Backshift uses a "file count" or "file count estimate" to size a bloom filter. The bloom filter is responsible for backshift's
strong ability to detect hard links. It's better to use an estimate that is too high, than too low, though excessively large
estimates may cause excessive memory use.
How the file count is produced:
- If you use one of the more verbose progress report modes (including the default mode), backshift will use an exact file count
by counting the list of files to back up from stdin.
- If you use an especially terse progress report mode like "none", then backshift will:
- Attempt to get the size of the largest backup (in terms of file count, not storage space) for the (host, subset) pair, and if this number
is greater than 5 million, it'll double the number and use that.

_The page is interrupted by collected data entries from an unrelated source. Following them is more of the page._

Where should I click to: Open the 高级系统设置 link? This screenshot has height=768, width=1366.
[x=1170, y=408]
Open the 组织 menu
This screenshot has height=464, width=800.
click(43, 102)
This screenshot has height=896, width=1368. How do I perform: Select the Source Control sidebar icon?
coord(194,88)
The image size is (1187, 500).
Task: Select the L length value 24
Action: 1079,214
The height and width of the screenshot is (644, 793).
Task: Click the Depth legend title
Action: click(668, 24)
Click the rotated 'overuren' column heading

- If no prior backup for the (host, subset) pair is available, it'll estimate 10 million files - which is adequate for most filesystems today.
Estimating a little too high is not a problem.
Questions
- What if the file count (estimate) is too low?
- Then backshift will simply overdetect possible hardlinks. It won't backup incorrectly, it'll just use somewhat more memory than necessary
during restores of the save(s) created.
- What if the file count (estimate) is too high?
- Then backshift will allocate a bit more memory than necessary in its bloom filter. It won't backup incorrectly, it'll just use somewhat
more memory than necessary during backup of the save(s) created.